The Austin Chronicle

https://www.austinchronicle.com/daily/arts/2014-02-14/clay-towery-r-i-p/

Clay Towery, R.I.P.

By Wayne Alan Brenner, February 14, 2014, 1:15pm, All Over Creation

Clay Towery was a theater guy.

He was an improviser.
He was a skateboarder.
He was a videogame designer.
He was an emergency medical technician.

He was, as a woman named Stephanie and a wee girl named Rowan can best tell you, a loving husband and father.

He was a lot of different things to a lot of different people. But where the most overlapping occurs in the complexly Venn-diagramed history of Clay Towery, the label most likely reads lovingkindness.

Maybe not the sort of thing you'd expect, if you didn't know him, from the man who performed shows as the perverted clown Uncle Cuddles. Maybe not what you'd reckon of the man who, on stages throughout this city, absolutely relished portraying dark and twisted villains – and did so with brilliant, nuanced commitment.

And, sure, people tend not to speak ill of the dead. But the outpourings of love in the Facebook newsfeeds and in private messages and emails and impromptu meatspace gatherings, the things being said about the man's solid decency and consideration for the people he worked and played with, of the way his humor (oh, some awfully sick humor, at times, the fiend) could disarm all but the most clinical of depressions … those things perfectly match this (let's say journalistically impartial; let's say, through the tears, professionally aloof) reporter's experience of our dear friend who, felled by a heart attack on the night of Wednesday, February 12th, is now gone from this world.

Note: There will be a memorial service for Clay Towery next Wednesday or Thursday at 7pm (details are still being wrangled) at the Cook-Walden Funeral Home on William Cannon.

The way we're so digitally connected these days, I can't imagine, if you knew Clay at all, that this situation is news to you.
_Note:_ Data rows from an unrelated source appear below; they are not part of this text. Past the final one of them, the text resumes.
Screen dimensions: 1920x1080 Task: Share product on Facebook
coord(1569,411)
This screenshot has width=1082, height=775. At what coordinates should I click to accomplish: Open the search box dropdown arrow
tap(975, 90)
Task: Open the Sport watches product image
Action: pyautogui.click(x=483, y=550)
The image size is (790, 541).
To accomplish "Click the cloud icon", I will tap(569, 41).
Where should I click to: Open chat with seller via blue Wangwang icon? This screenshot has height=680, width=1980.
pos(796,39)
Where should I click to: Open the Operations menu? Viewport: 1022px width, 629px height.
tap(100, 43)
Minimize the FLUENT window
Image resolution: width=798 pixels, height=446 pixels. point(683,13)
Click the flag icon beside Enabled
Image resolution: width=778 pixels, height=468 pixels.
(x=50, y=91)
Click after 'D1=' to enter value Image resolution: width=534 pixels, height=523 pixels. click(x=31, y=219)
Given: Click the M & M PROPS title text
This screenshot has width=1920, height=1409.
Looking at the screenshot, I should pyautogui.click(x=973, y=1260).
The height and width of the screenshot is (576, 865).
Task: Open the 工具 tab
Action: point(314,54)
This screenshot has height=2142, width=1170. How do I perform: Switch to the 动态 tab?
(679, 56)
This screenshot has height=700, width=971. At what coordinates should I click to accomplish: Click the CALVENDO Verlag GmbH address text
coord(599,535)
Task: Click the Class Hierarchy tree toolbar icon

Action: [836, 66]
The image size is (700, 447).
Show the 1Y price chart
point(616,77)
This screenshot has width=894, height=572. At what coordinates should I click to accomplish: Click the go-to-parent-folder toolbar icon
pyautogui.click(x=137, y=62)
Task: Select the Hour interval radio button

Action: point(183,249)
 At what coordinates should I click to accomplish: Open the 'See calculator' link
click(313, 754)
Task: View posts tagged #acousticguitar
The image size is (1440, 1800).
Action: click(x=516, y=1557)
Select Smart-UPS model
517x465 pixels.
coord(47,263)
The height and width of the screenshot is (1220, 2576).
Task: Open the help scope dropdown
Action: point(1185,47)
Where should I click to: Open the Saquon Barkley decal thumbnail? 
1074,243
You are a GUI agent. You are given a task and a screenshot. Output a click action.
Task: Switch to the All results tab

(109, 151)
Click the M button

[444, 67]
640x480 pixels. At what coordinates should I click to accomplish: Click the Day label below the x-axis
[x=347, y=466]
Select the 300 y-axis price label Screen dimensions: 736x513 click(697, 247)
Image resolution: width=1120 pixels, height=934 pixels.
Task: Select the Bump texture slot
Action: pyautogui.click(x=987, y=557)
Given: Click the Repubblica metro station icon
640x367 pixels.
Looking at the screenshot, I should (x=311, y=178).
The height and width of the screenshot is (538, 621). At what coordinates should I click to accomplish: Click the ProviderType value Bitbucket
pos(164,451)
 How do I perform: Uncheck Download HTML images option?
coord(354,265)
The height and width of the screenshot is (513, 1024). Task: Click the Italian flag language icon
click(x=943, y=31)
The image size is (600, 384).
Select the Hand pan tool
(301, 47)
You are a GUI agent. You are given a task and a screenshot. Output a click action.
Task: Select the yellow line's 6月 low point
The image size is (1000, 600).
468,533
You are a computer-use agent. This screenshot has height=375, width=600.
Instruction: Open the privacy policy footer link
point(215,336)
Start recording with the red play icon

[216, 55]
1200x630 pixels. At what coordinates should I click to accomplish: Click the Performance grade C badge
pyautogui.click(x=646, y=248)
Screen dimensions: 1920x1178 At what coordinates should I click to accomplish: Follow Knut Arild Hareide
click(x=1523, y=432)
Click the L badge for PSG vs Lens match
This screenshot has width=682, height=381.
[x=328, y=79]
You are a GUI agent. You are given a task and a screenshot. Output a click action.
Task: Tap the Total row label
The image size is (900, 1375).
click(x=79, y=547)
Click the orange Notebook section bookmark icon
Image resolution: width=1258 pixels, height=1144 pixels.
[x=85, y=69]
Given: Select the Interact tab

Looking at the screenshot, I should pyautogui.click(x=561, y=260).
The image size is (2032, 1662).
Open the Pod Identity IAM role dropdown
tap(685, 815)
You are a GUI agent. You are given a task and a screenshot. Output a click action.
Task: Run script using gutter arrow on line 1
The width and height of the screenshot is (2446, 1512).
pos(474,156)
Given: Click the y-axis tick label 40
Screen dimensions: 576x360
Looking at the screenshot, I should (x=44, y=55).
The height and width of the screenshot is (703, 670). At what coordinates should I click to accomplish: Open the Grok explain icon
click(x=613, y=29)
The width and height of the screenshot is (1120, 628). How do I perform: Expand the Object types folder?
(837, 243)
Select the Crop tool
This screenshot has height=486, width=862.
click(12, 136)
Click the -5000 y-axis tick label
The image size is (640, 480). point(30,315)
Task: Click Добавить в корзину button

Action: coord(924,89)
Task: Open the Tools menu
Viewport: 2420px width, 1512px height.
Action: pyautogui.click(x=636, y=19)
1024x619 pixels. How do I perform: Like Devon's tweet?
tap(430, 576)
But maybe you're someone who didn't know him personally, but whose life was brightened by one or more of his performances – who remembers him (as one might say of Troy McClure) from such roles as Iago in Austin Shakespeare Festival's Othello or Brian in The Vortex's Shopping and Fucking or Clement Marceau in Gnap!'s Showdown. Or maybe especially as Uncle Cuddles, so weirdly brightening (with his swarthy sidekick Spiccy the Clown) the Vortex or the Jackalope or anywhere he chose to bare his grinning greasepaint face.

We're going to remember this lovely man, and miss him, until we, too, are gone.

Fuck you, reaper, and the pale horse you rode in on.